DJ Lycox twysts kuduro and tarraxho with drill’s glyding basslines and rugged sound design on a heavily satisfying follow-up to his sought-after 2017 debut LP.
Príncipe’s Parisian ambassador is among the Lisbon label’s earliest recruits as part of key act TMP, and since 1st album ’Sonhos & Pesadelos’ (2017) he’s struck gold with a trio of distinctive solo slabs. On second LP ‘Guetto Star’ he continues to bend the kuduro formula into expressive new forms that balance its sensitive, bluesy grip with rudely swingeing traction on 10 dancefloor bullets scaled between sultry slow jams and proper club pressure. A fiercely disciplined sense of syncopated groove control keeps it tight in the pocket but combusting with concentrated, offbeat energy to put dancers right in the zone.

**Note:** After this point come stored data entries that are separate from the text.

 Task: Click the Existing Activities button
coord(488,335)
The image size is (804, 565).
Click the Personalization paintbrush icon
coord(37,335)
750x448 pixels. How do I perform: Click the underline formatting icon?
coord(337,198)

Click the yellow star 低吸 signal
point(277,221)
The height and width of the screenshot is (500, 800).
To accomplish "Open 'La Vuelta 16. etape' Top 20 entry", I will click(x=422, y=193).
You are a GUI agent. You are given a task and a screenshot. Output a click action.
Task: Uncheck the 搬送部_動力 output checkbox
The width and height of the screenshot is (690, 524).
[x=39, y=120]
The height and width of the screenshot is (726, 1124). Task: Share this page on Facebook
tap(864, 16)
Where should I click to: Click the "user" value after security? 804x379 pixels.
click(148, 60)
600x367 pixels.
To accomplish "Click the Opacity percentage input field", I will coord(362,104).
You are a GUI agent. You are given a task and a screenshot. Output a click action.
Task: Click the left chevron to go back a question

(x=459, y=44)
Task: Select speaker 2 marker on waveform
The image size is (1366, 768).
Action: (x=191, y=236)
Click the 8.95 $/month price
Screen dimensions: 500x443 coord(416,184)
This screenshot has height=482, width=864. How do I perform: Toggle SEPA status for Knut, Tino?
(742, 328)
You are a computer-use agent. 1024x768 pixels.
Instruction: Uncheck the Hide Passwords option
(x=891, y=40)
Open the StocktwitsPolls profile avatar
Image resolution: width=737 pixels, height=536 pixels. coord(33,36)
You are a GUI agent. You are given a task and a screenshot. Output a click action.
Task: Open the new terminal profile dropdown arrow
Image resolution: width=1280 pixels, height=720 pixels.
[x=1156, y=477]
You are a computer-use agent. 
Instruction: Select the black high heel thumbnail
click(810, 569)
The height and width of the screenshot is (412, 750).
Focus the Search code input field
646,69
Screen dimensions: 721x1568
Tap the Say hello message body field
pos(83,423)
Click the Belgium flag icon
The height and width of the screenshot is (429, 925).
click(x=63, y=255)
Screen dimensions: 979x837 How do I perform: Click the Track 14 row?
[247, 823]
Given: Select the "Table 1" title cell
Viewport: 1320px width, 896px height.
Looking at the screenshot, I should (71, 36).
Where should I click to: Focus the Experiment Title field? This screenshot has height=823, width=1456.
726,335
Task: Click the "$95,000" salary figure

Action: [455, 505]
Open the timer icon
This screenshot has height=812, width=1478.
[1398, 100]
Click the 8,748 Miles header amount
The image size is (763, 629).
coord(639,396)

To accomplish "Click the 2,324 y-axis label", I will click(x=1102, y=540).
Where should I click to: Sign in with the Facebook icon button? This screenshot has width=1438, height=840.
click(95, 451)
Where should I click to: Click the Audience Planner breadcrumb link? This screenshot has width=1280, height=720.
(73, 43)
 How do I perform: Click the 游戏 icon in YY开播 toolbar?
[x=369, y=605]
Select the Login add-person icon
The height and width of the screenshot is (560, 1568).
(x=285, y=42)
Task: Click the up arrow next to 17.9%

As with all Príncipe drops, it’s a heavy pleasure to follow its incremental developments of variation within a style. Whilst comparable to grimy and Afrocentric London movements, and new Brazilian baile, DJ Lycox remains distinguished from either, umbilically attached to the Lisbon sound as the trax budge from nods to drill’s funereal minor key melodies and glyding basses in the squashed triplets of opener ‘YAAAHH’ thru the delirious but militant killers ‘Energia’, ‘Pedale KU El’ and lockstepper ’To Bem Loko’.
He wraps up rudest horns with scything noise under lilting rap on a highlight ‘Mortal Kombat’ and stabs brass like a jabbing Ramon Successo on the ‘floor-sloshing barrio banger ‘Contemptoraneo’, but insistently tempers the mode with floruishes of nagging bluesy melody in expressive gems such as the breezily romantic plead of ‘Edson no Urge’, and a centrepiece of screwed, gyrating drill x tarraxho ‘Guetto Love’, whilst plucking the heartstrings in ‘Staring at the Moon.
For ardent followers of freshest dancefloor mutations the whole album is nothing less than a straight doozy. And if you know anything about this label, ya know it’s going to fly out.